Bulk Data¶

Bulk data refers to data that is too large to be included in the serialized version of a 3LC Table. Instead, the data is stored in separate files on disk, and the references are stored in the Table as URLs. When a Table is viewed in the 3LC Dashboard, only the required data is requested from the Object Service, which leads to faster loading times and lower memory usage.

Example¶

The most common bulk data in 3LC is images. The following simple example shows how to create a Table with a single column of images named "image".

import tlc

table = tlc.Table.from_dict(
    data={"image": ["path/to/image0.png", ...]},
    structure=tlc.Schema(values={"image": tlc.ImageUrlSchema()}),
)

table[0]
# {"image": "path/to/image0.png"}

The Schema declaration is what lets 3LC know that the image path strings represent bulk data. When opened in the Dashboard, the image data can therefore be requested and visualized on the fly.

SampleType¶

When defining the Schema of a Table using SampleTypes, it might represent the conversion from and to anonymous (and possibly large) Python objects in the Sample view. In these cases 3LC will set aside the data on disk in a Project level bulk data directory, and only store a reference in the Table as a relative path inside the project. The following example shows this behavior for PILImages.

import numpy as np
from PIL import Image

import tlc

# Create a list of 5 random RGB PIL Images (100x100)
samples = [Image.fromarray((np.random.rand(100, 100, 3) * 255).astype("uint8")) for _ in range(5)]

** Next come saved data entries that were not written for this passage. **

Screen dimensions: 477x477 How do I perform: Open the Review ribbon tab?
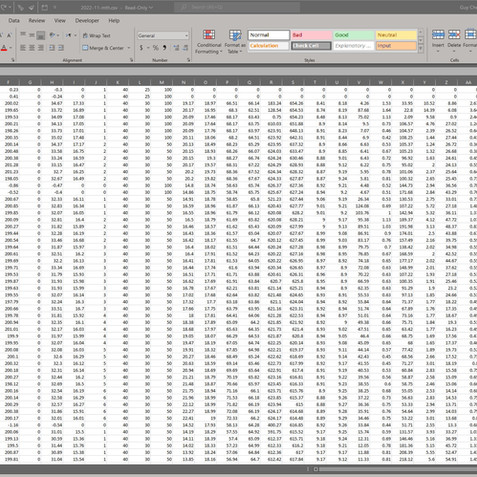pos(37,21)
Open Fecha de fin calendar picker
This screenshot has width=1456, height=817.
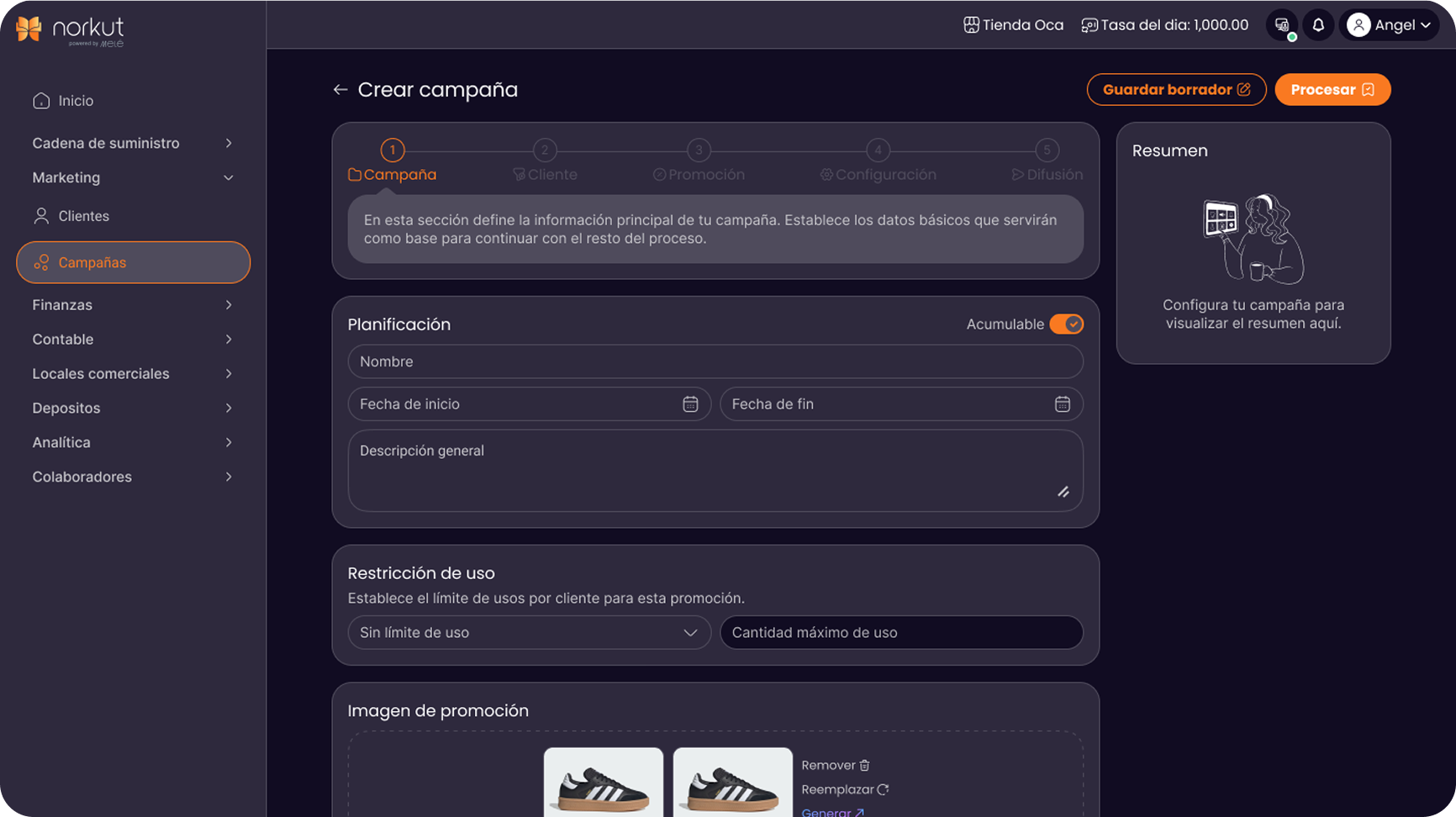click(1062, 404)
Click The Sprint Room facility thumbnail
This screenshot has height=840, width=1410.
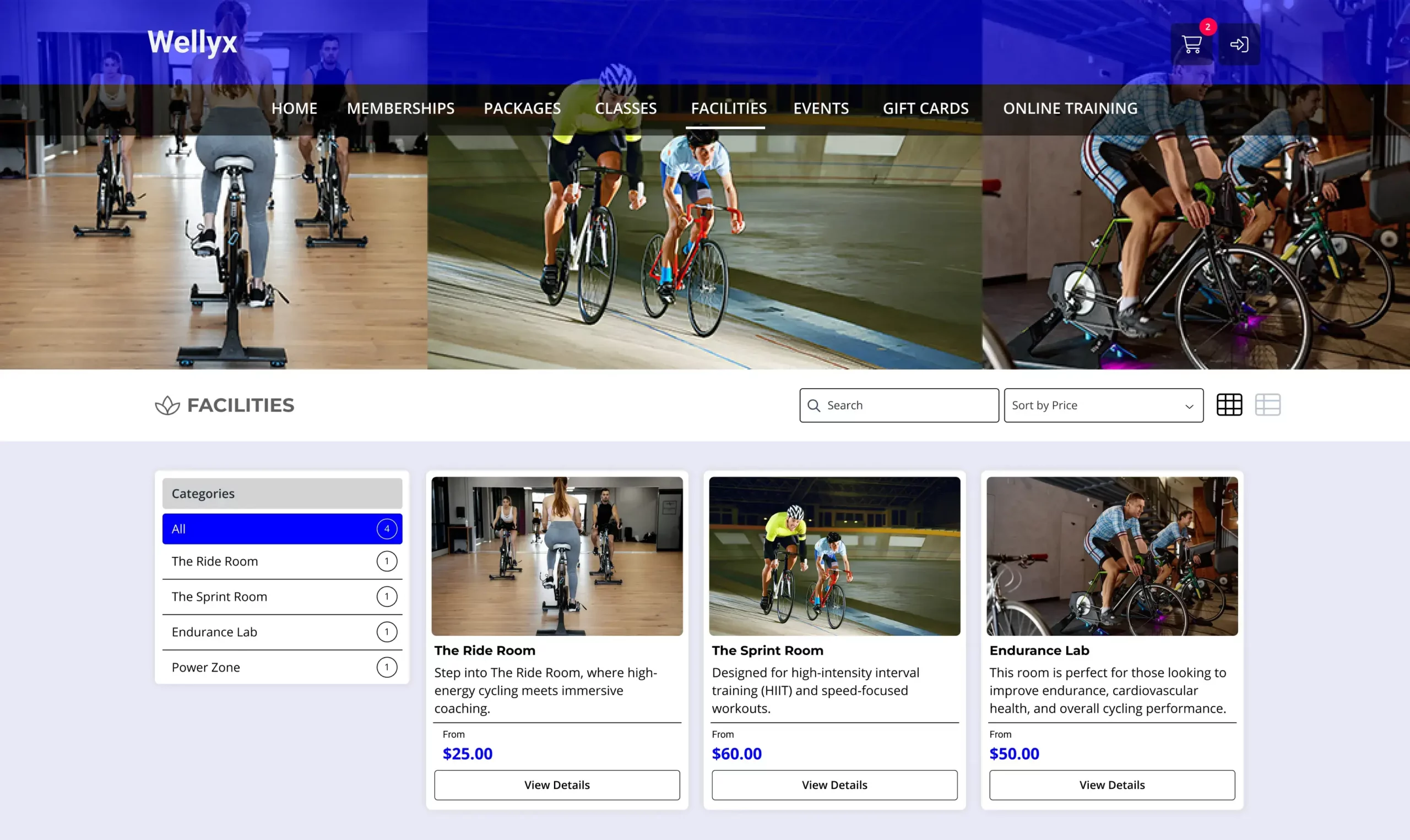835,556
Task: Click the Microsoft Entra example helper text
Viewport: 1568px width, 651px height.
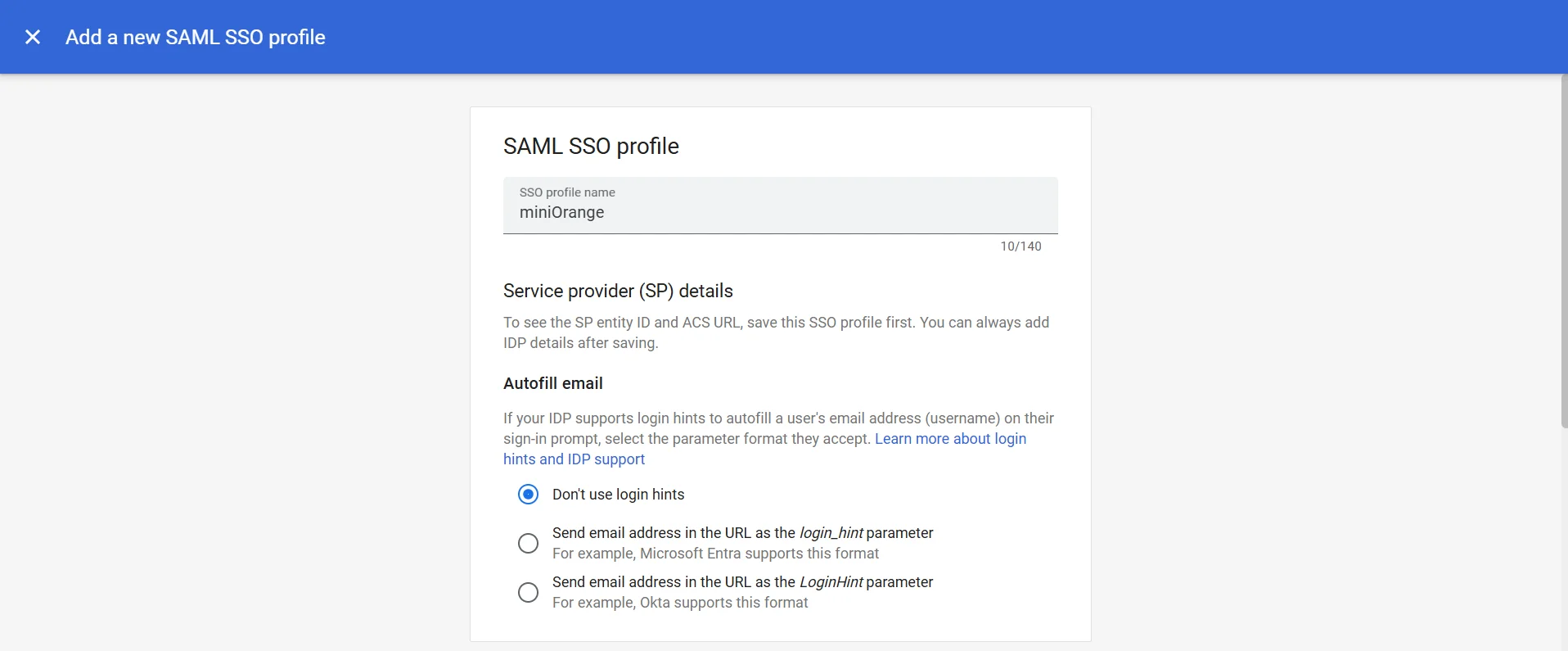Action: [x=715, y=554]
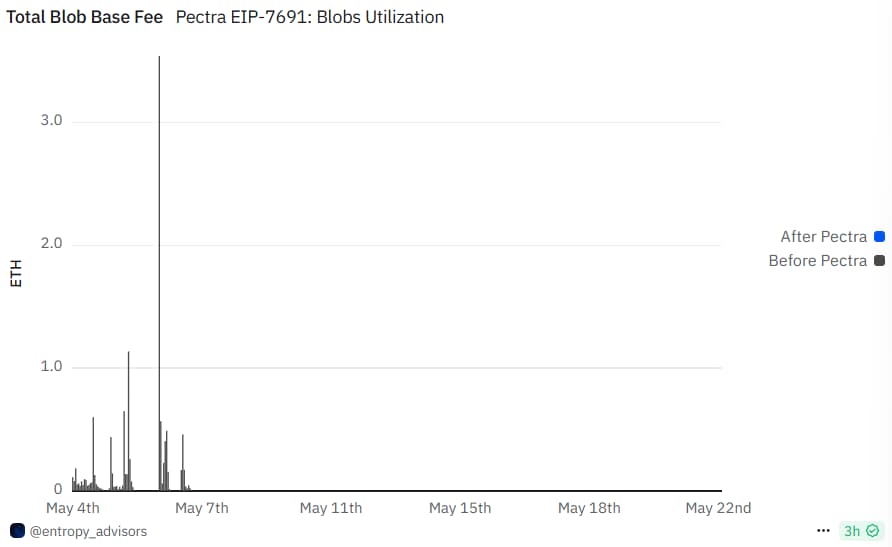Click the dark Before Pectra color swatch

click(x=879, y=261)
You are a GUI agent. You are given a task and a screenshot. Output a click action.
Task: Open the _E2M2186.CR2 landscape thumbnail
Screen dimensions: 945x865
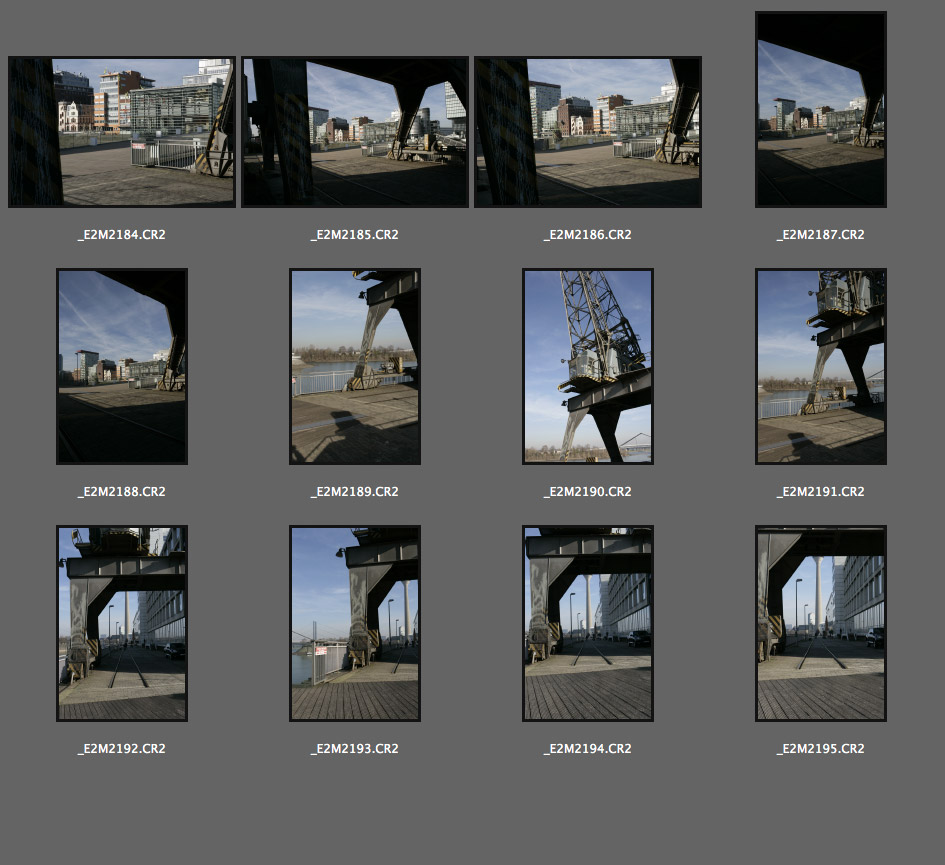pos(588,132)
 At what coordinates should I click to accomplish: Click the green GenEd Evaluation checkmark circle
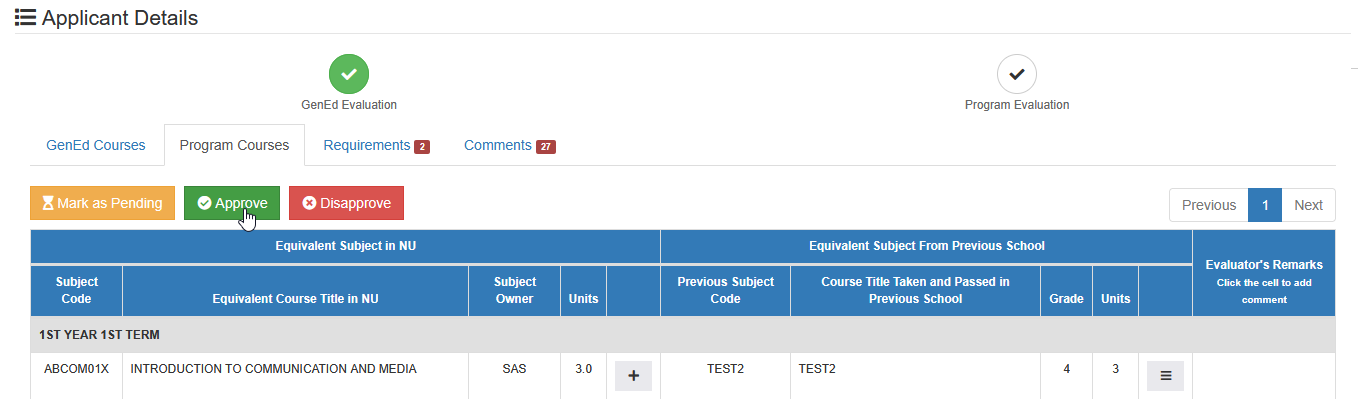[x=349, y=74]
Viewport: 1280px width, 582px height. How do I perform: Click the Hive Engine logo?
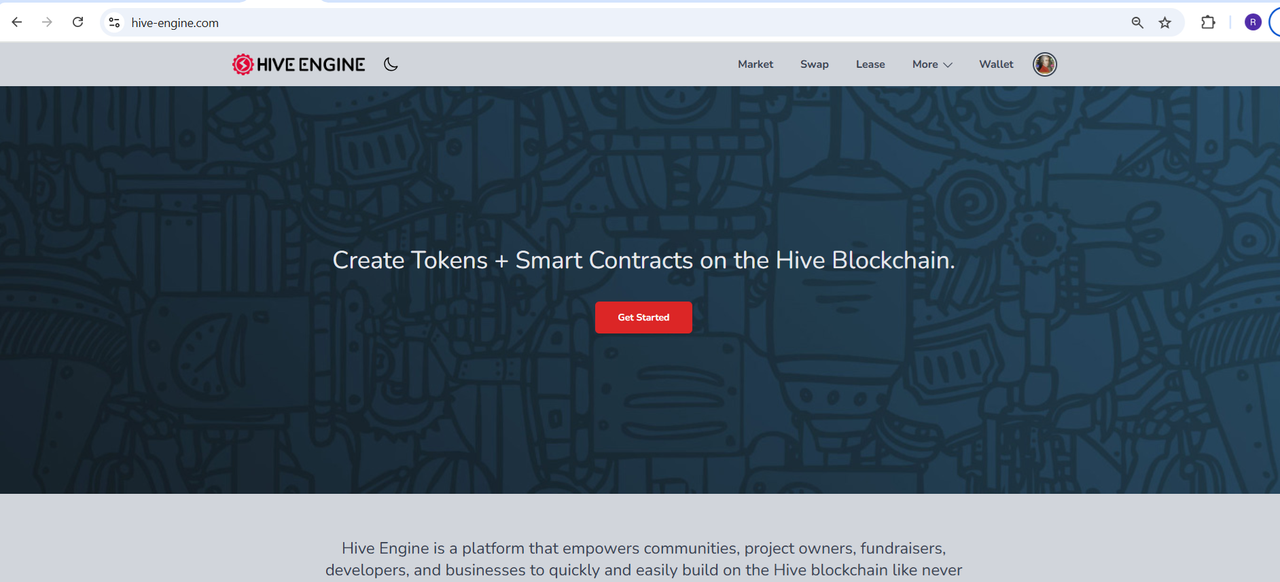[x=299, y=64]

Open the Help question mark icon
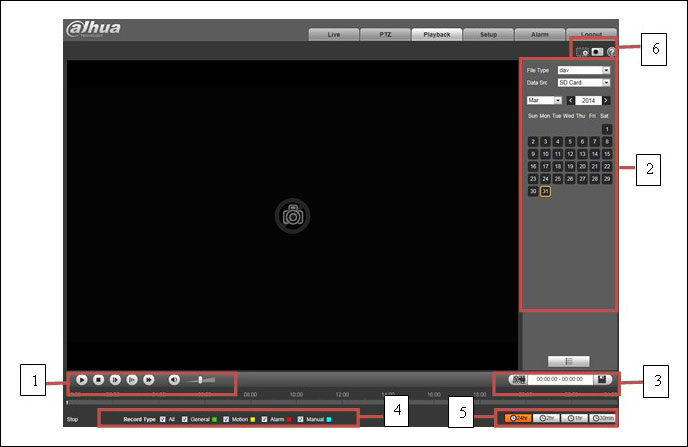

table = tlc.Table.from_torch_dataset(
    dataset=samples,
    structure=tlc.PILImage(name="image"),
    project_name="SampleType Bulk Data Demo",
)

# Access the Sample View for the first row
table[0]
# <PIL.PngImagePlugin.PngImageFile image mode=RGB size=100x100 at 0x31B775590>

# Access the Row View of the first row
table.table_rows[0]
# ImmutableDict({'image': '../../bulk_data/samples/table/image/0000000.png', 'weight': 1.0})

The same pattern of setting aside bulk data is applied for some other SampleTypes, such as tlc.NumpyArray and tlc.TorchTensor. For a complete overview, see tlc.client.sample_type.

Geometry¶

Experimental Feature

Geometry bulk data is an experimental feature. APIs and usage patterns may change in the future.

Example¶

The following example shows how to store a single point cloud in a 3LC Table using geometry bulk data.

import numpy as np

import tlc
from tlc.core.helpers.bulk_data_helper import BulkDataAccessor

# Define the bounds of the point cloud
bounds = (-100, -100, -100, 100, 100, 100)

# Create a point cloud
points = np.random.rand(1000, 3).astype(np.float32)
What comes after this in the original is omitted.